• _What is expected_
As the answer, return precisely the lines from the one containing "Click the save disk icon in footer" to the final line of the material below, inclusive, and omit every picture.

+++ Records

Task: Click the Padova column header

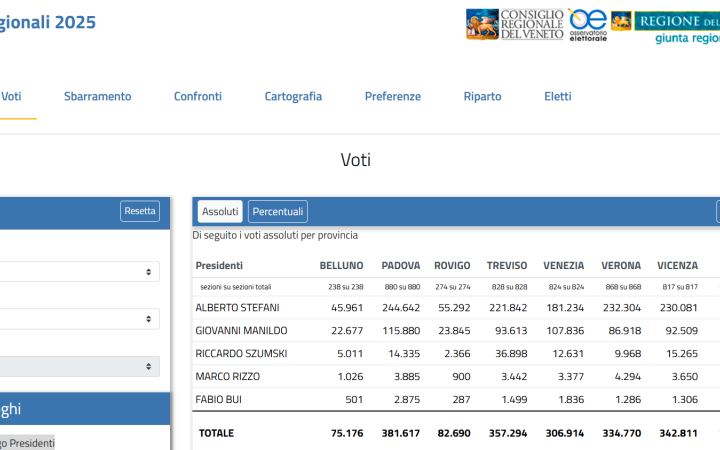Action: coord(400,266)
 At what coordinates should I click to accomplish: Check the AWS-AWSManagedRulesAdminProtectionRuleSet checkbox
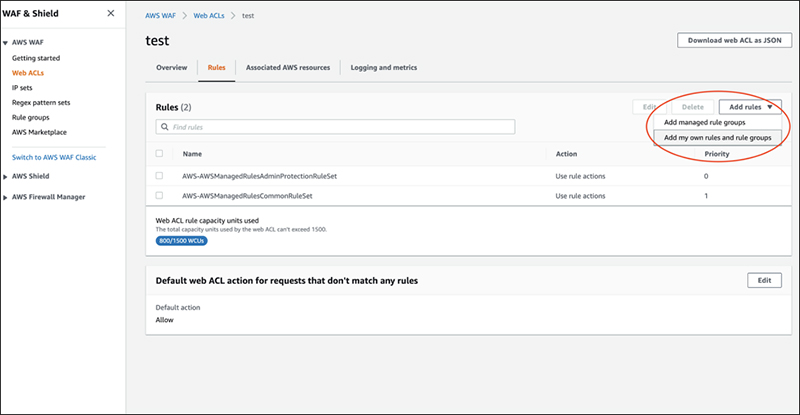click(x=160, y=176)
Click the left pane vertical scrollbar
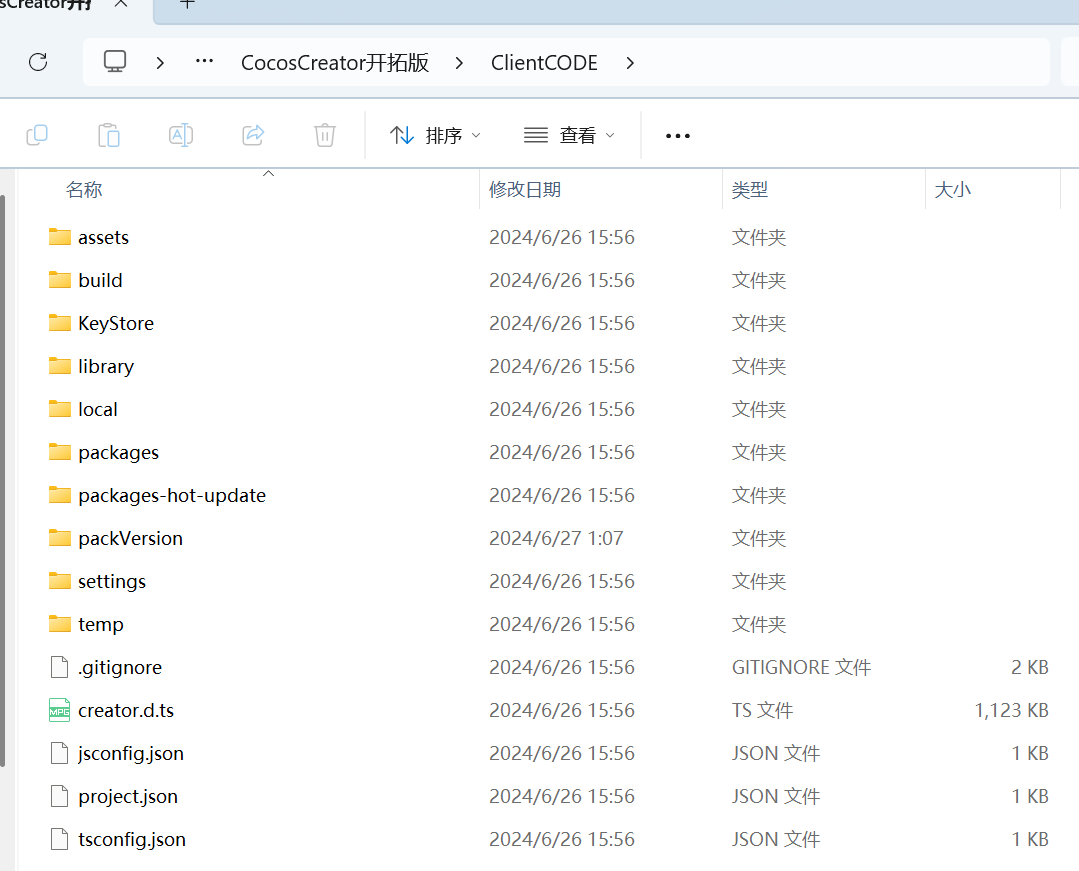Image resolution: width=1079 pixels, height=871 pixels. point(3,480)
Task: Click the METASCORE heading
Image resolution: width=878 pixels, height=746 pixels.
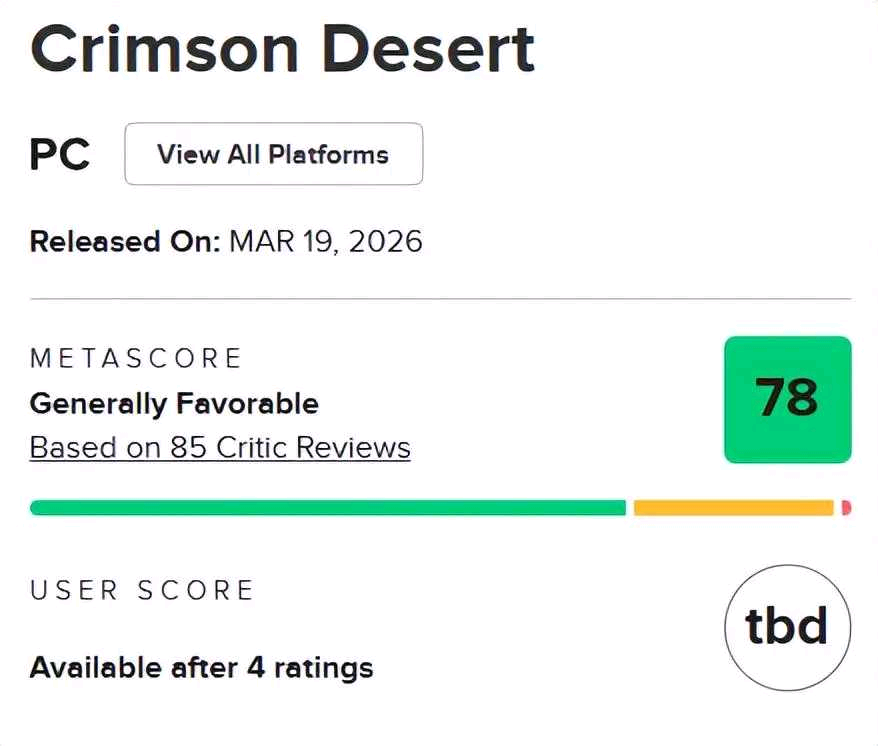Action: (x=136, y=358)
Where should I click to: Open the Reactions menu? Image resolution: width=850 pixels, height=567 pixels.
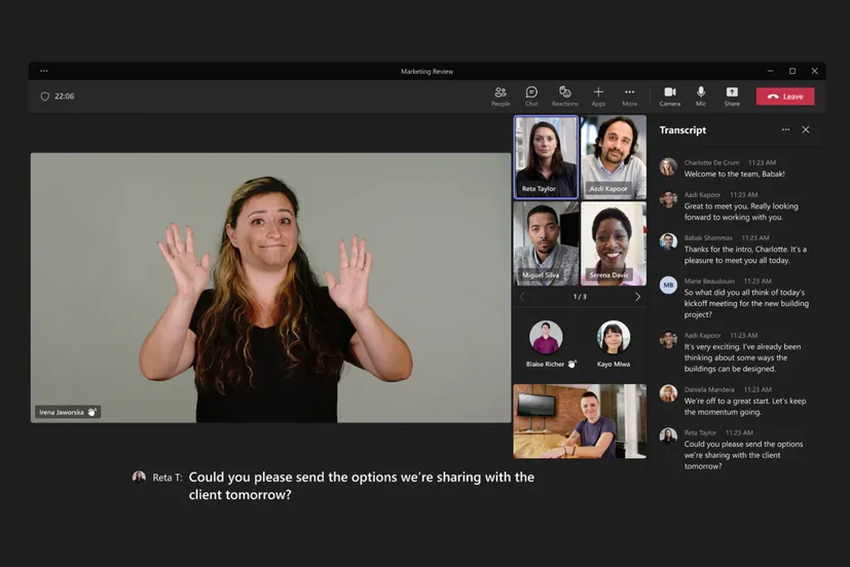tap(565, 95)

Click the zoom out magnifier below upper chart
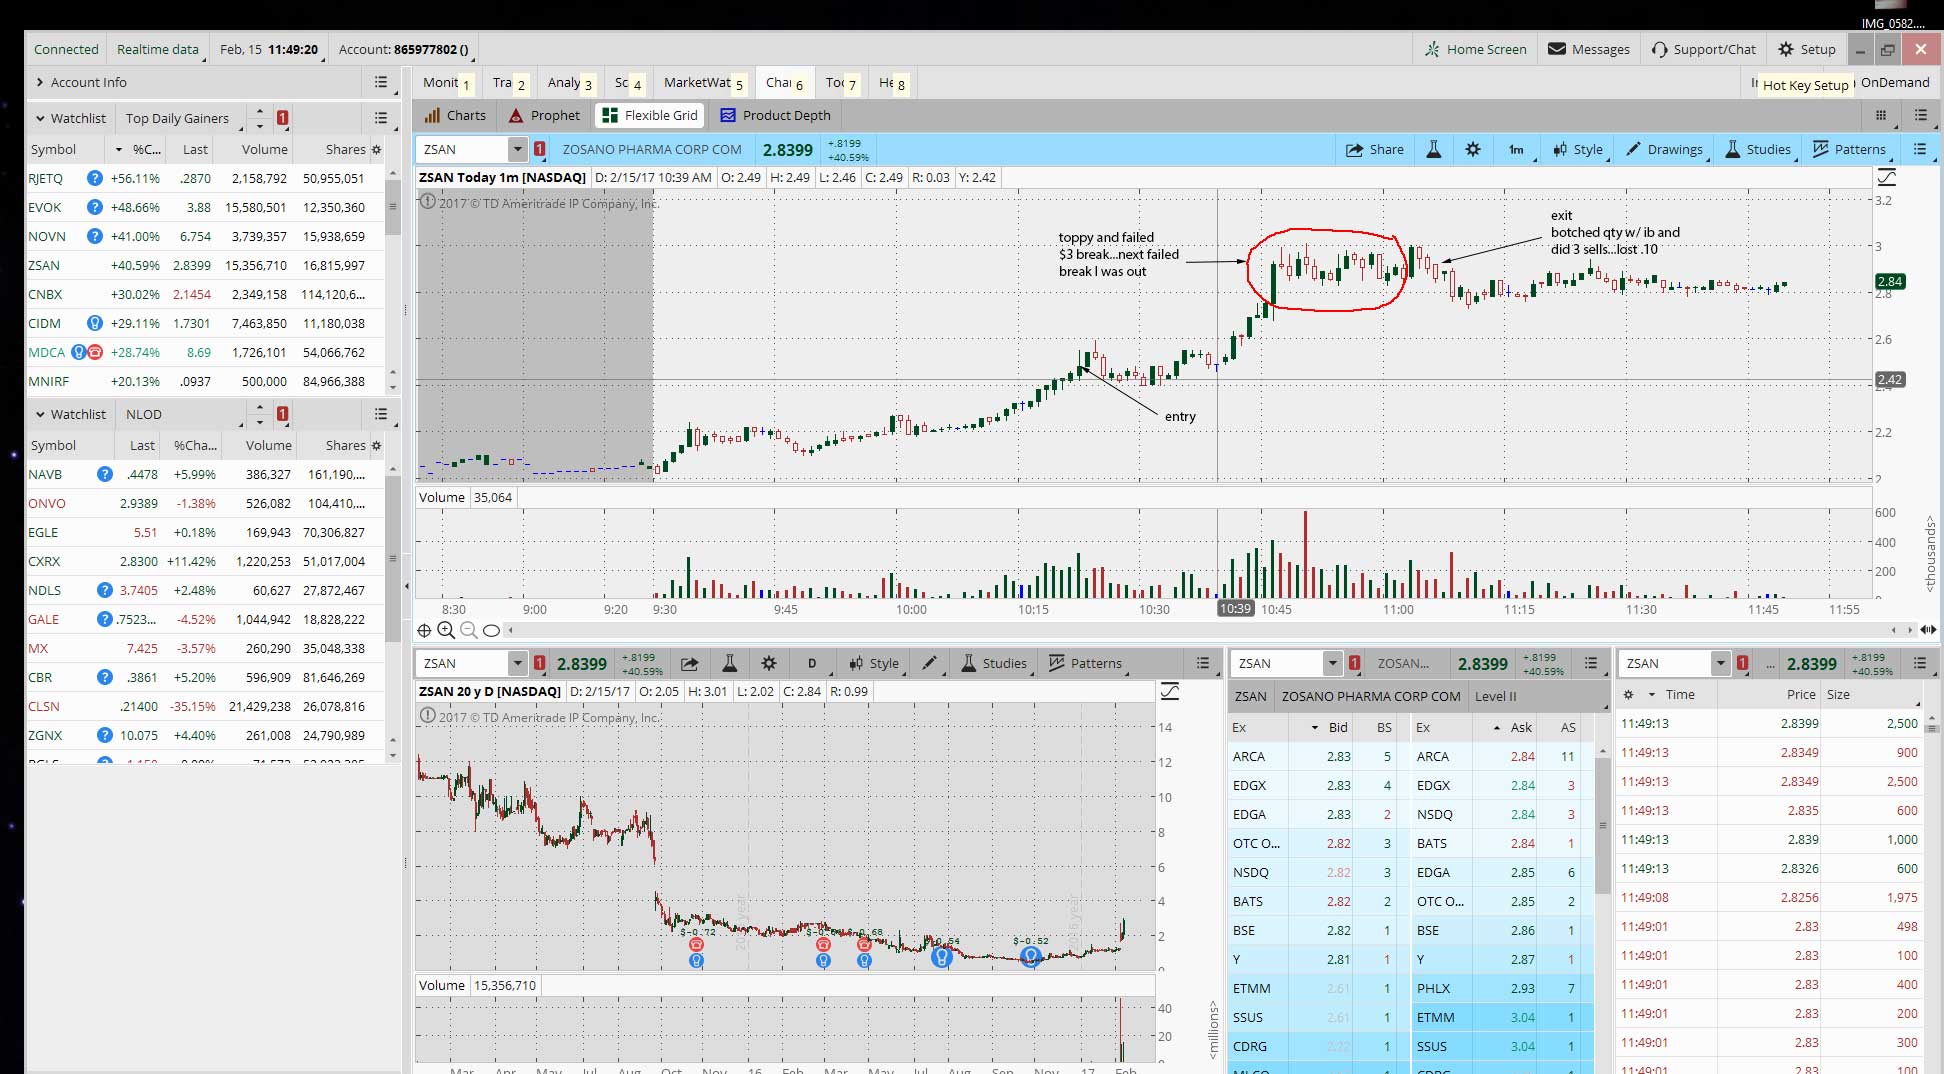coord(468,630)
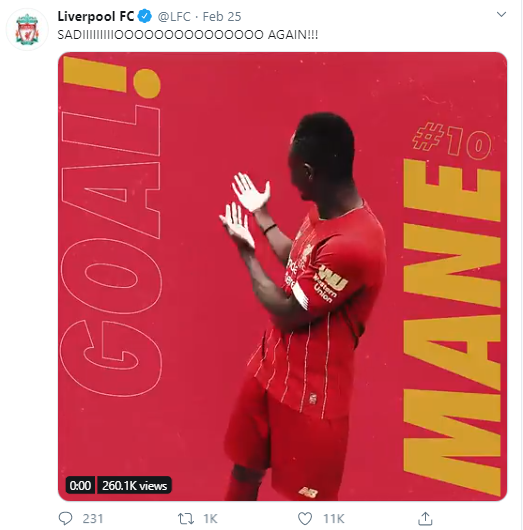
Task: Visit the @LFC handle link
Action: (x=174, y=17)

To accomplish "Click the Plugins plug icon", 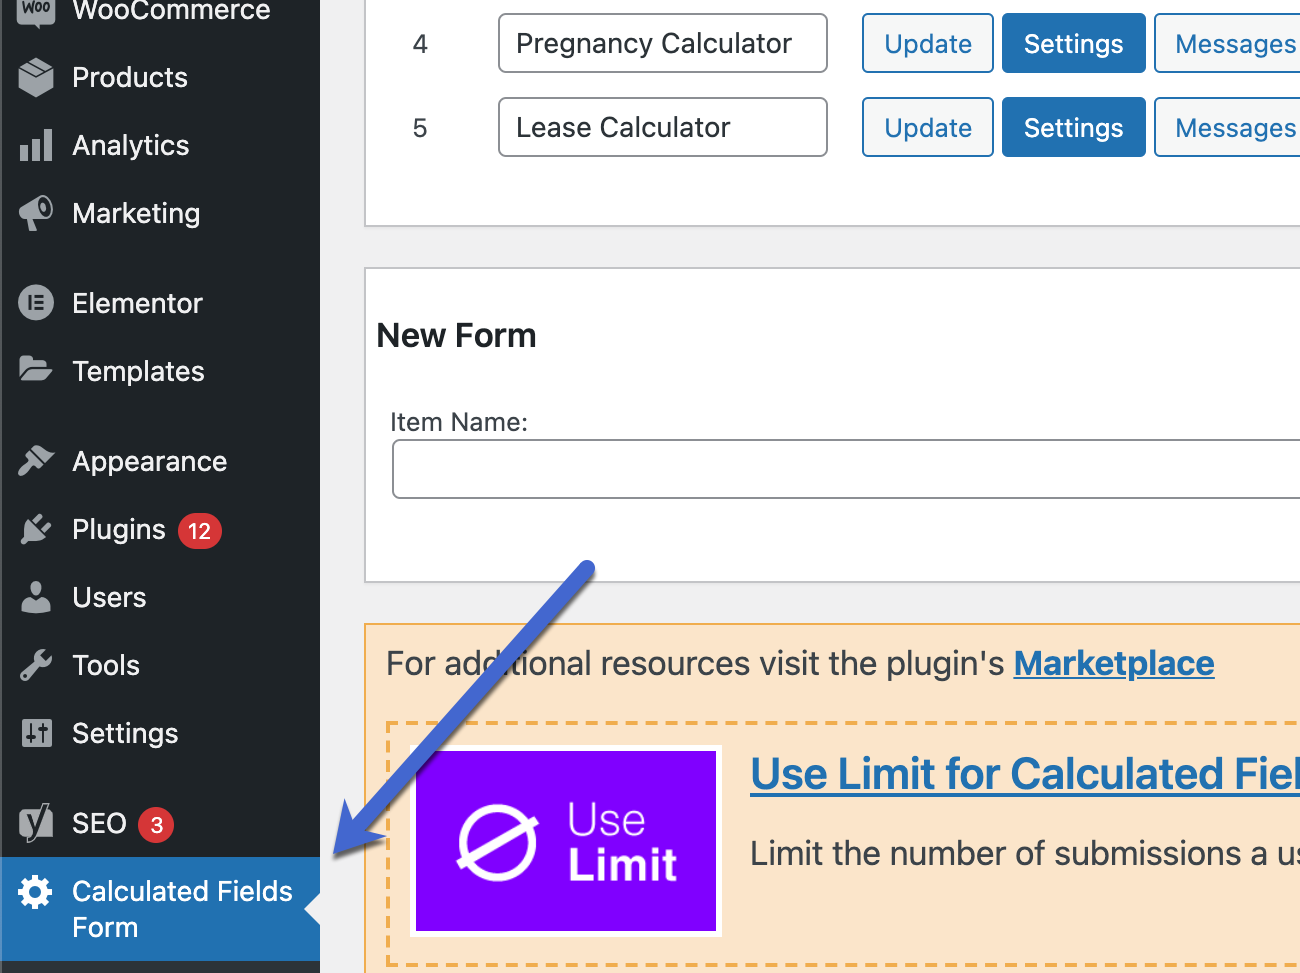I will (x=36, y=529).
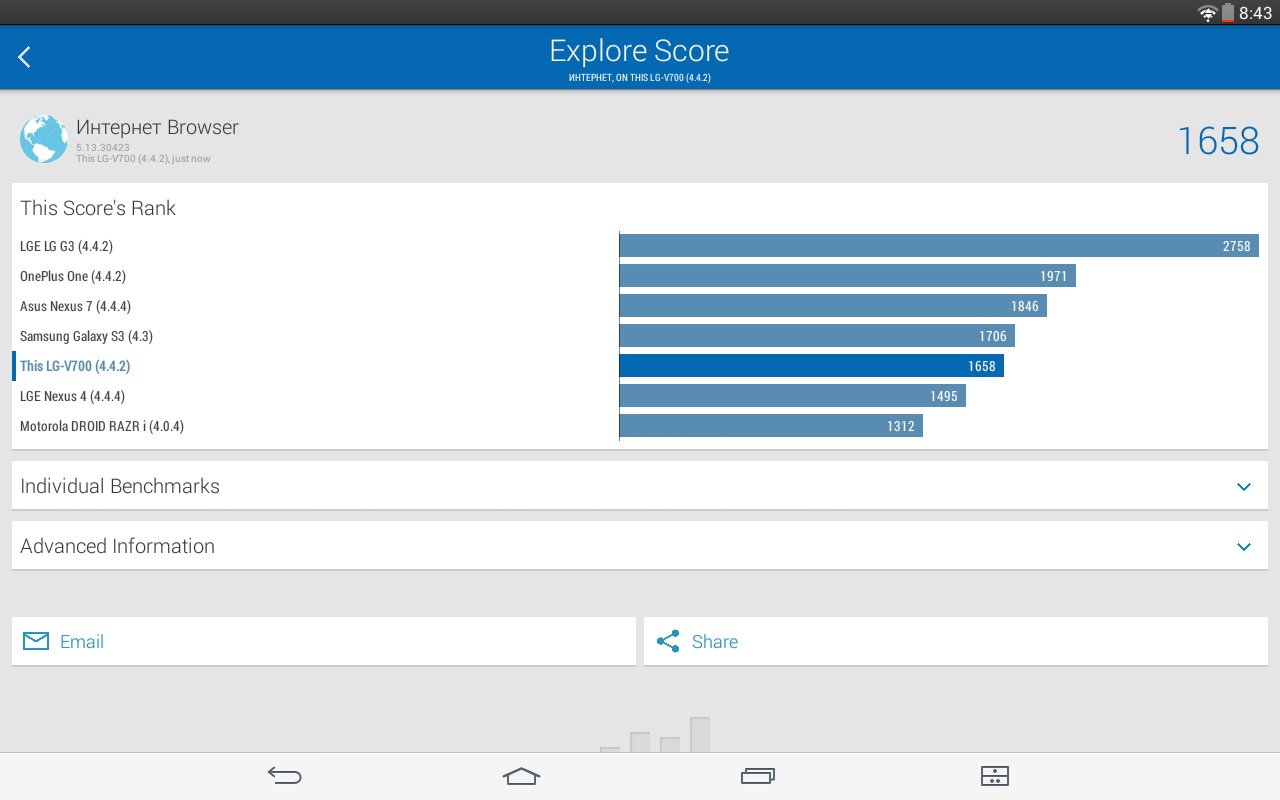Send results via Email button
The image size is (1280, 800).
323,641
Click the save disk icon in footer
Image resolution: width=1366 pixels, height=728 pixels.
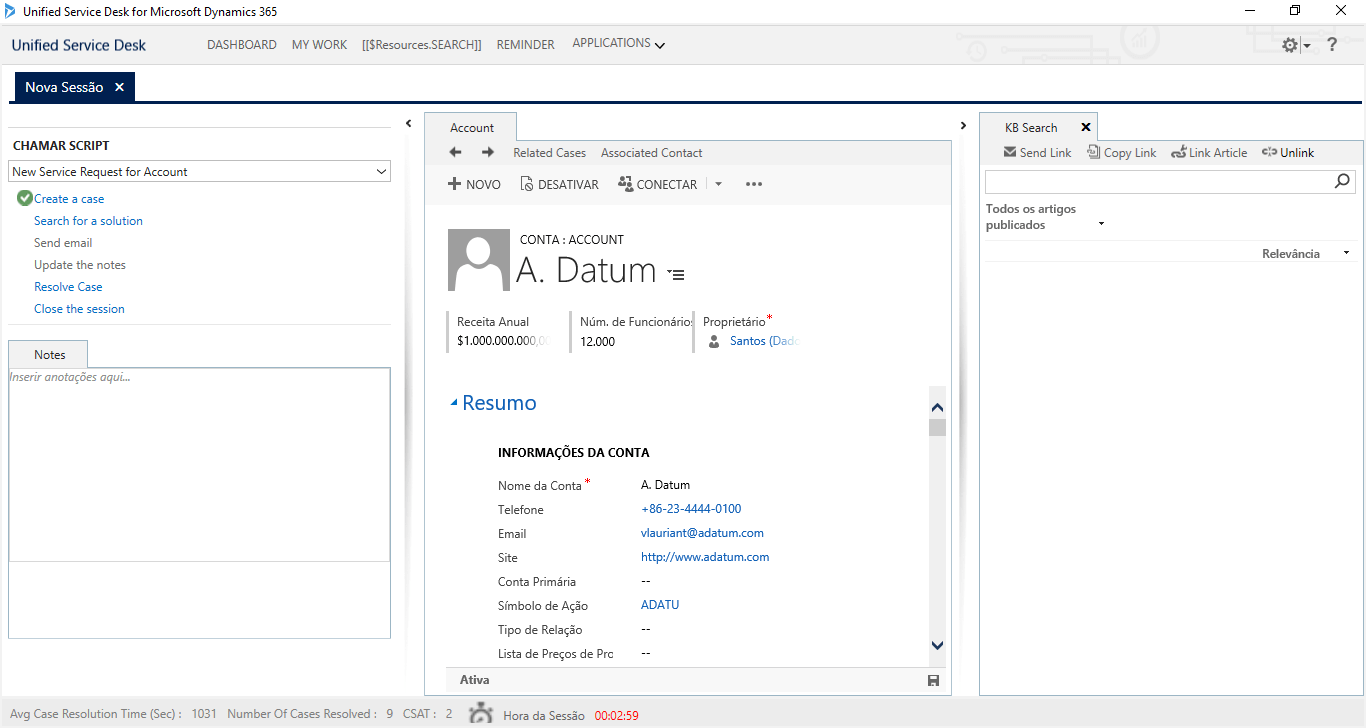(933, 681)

++++++

• _Written response_
Click the save disk icon in footer
Image resolution: width=1366 pixels, height=728 pixels.
(933, 681)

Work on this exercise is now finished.